闻染清的私人医生安礼是女oga,日常参与闻氏下属生物制药公司有关于闻染清本人的药物研发工作,她感受到了房间里传来的不一般的信息素气味,对于老板的情况有些着急。

“小闻总,闻总的状态可能不太好,还要继续等吗?”

闻浚泽撑着伞,少年的身形笔挺,眉宇间有些纠结。

“我姐说等会就再等一会吧。”

温热的指尖落在迟意额间,渐渐抚平,迟意是坐着的,高度差使得以桌子为支点的闻染清不得不半弯腰,探过身体,毯子从双肩滑落了一点,极有诱惑力的性感曲线就明晃晃地在迟意眼前晃动。

“闻总都听到了?”迟意眉头很快又拢起来,抓住毛毯的两侧把人箍了过来,语气凶狠狠的,似乎是对自己不能做到无动于衷的恼火。

“小意…”闻染清猝不及防,只好一只膝盖跪在迟意的椅子上,大半重量几乎都压了过去,软软的唇瓣从迟意颊侧滑过。

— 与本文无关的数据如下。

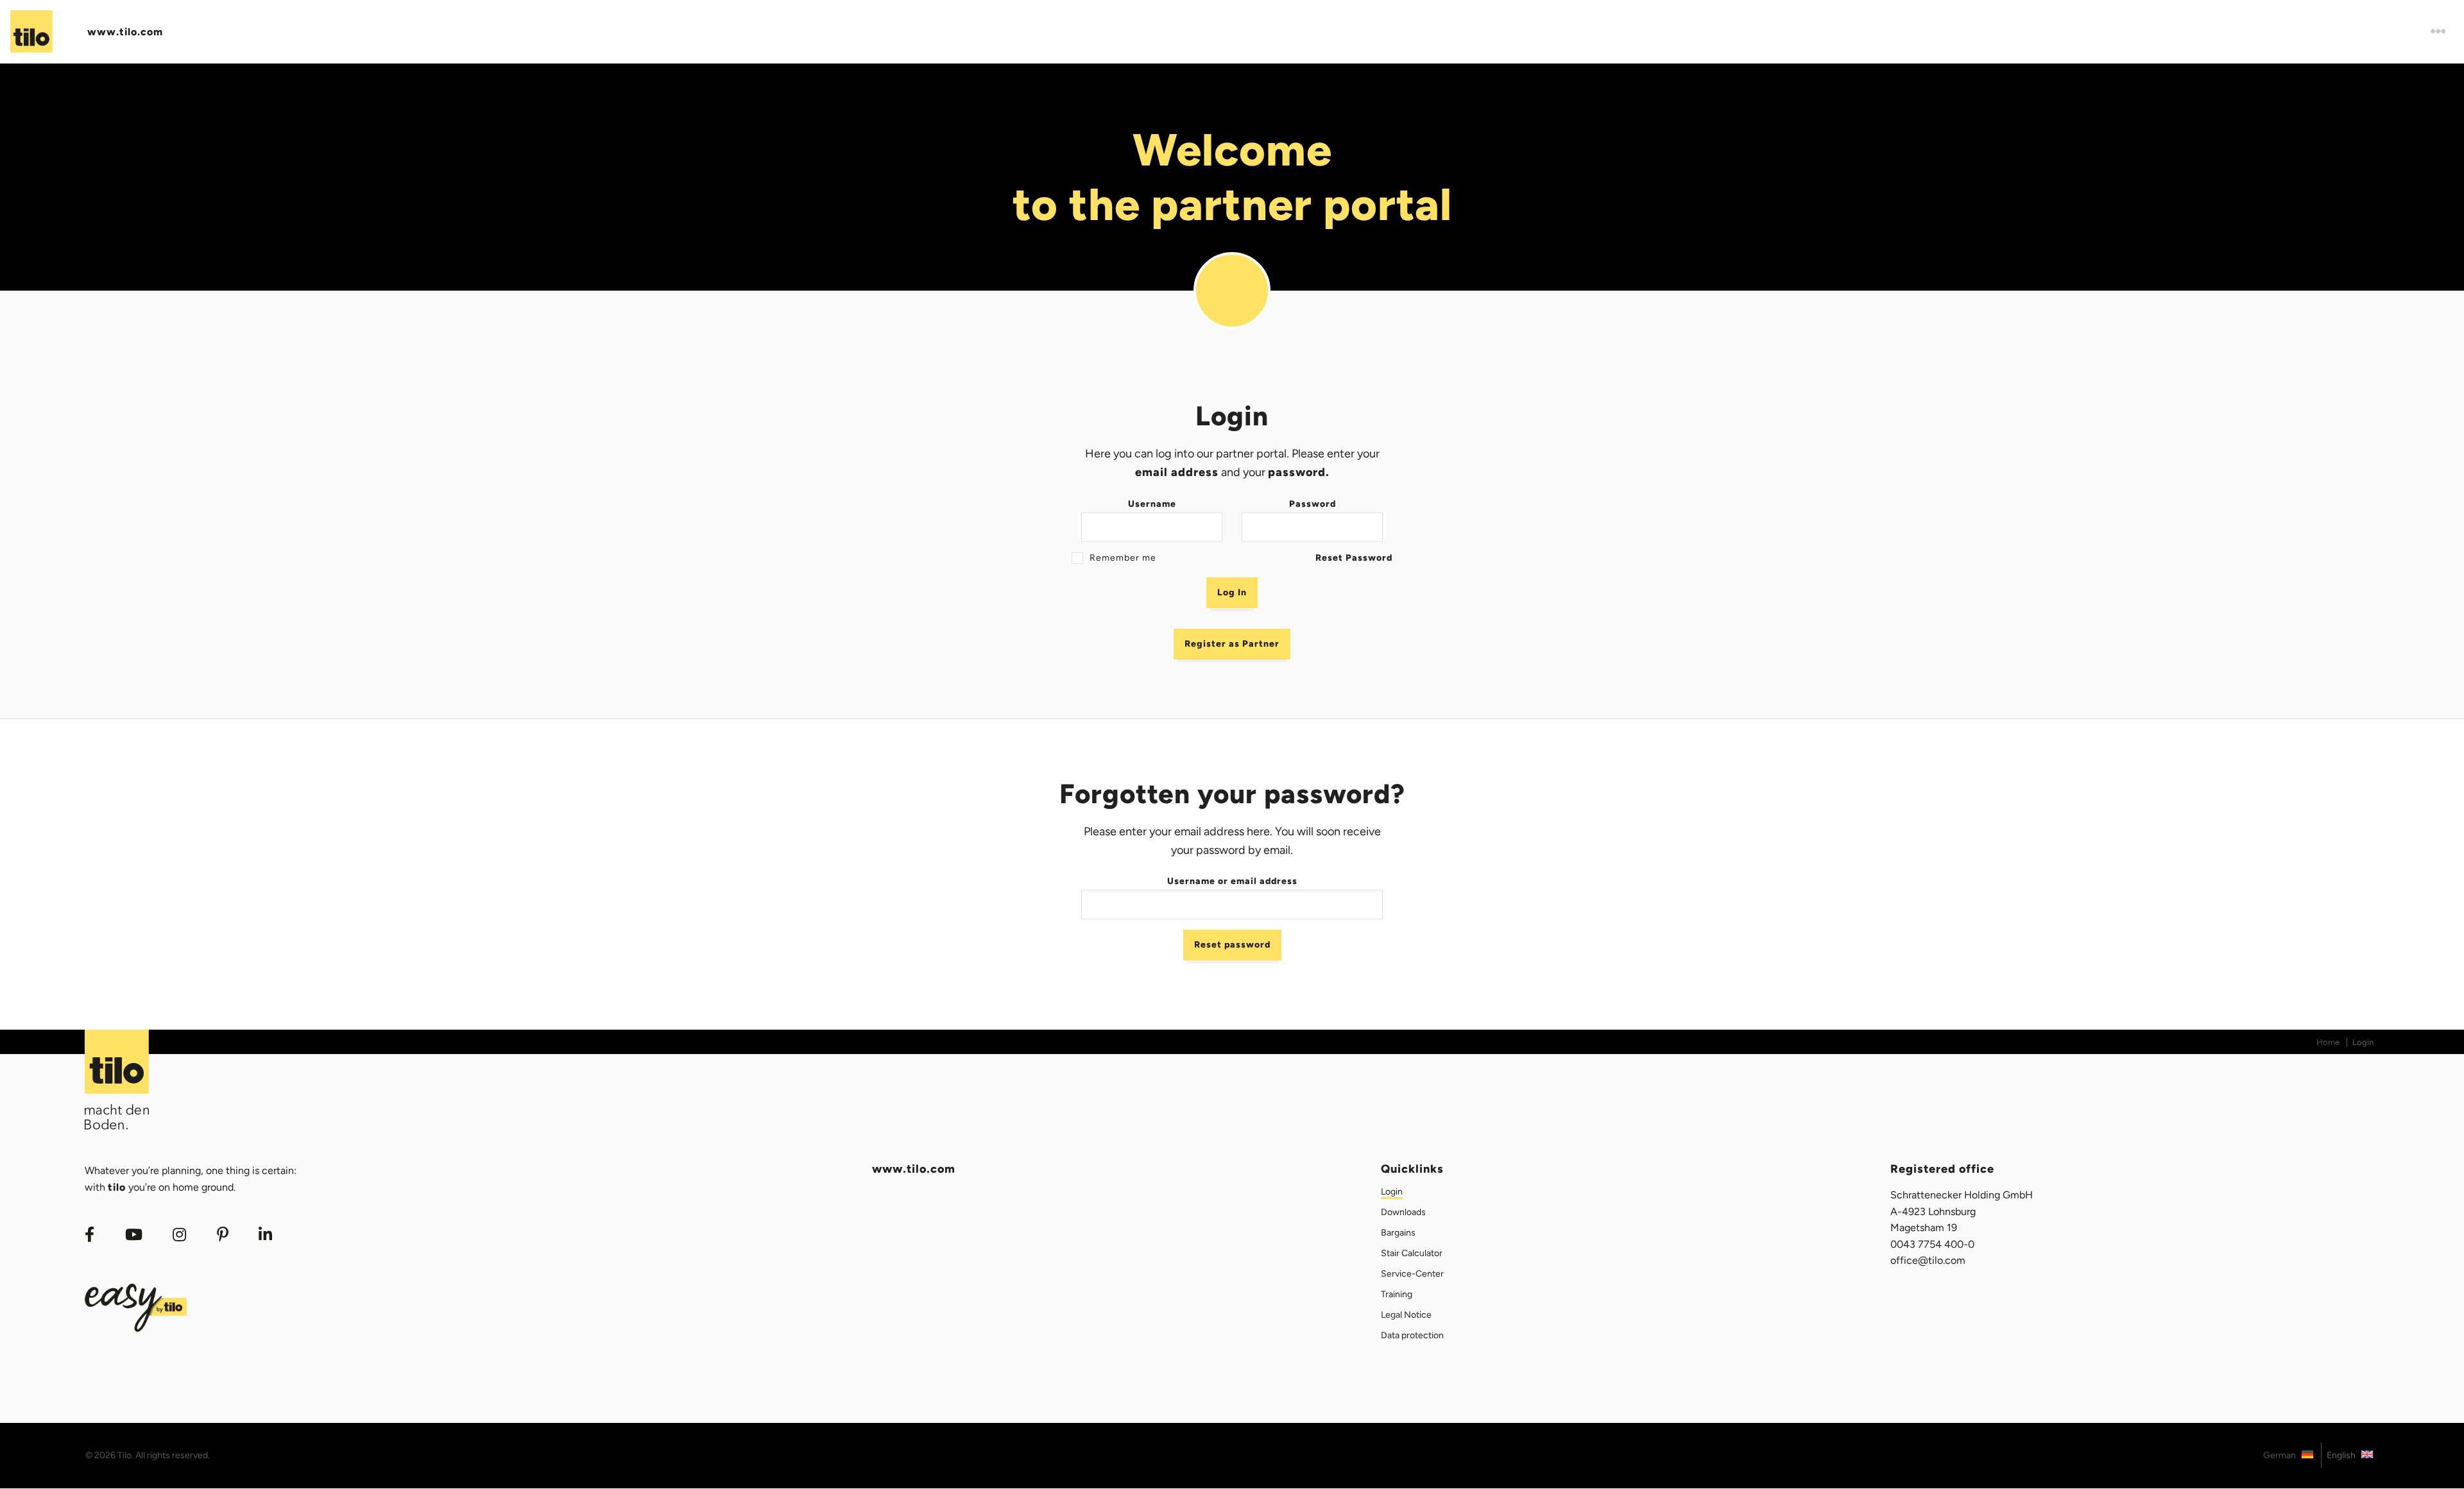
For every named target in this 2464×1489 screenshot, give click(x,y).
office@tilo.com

闻染清想动,迟意施加在毯子上的力却使得她动弹不得,想到门外就站着闻浚泽和公司职员,羞耻感瞬间涌了上来。

迟意就附在闻染清耳边说:“嗯?闻总没听见吗?”

“外面好像有人在等你,所以闻总不出去还在这里动手动脚的想要干什么?”

闻染清呼吸急乱了许多,眼睛湿漉漉的,受不了迟意这种近距离的折磨,低声哀求她:“先放开我好不好?我…有点话想和你说。”

信息素已经过了阈值,安礼有些着急:“小闻总,用不用敲门问一下,闻总现在的状况现在不注射药物身体无法负担。”

片刻过后,门外的脚步声接近,安礼敲了敲门,闻浚泽避嫌地和其他人走远了。

迟意看见闻染清慌乱的表情,忽而内心愉快了很多,不是因为别的,就是闻染清这样红着眼,低声喘息的样子很好看,平白使迟意生出许多恶劣的心思。

她扯了扯毯子:“不好,就这样闻总说不了话吗?”

“可、可以。”

闻染清膝盖酸软,耳尖红得要滴血,平软的腰腹下陷成好看的弧线,一截暴露在空气中,可以看见呼吸的起伏,就这样和迟意说话:“毕业典礼,小意会去吗?”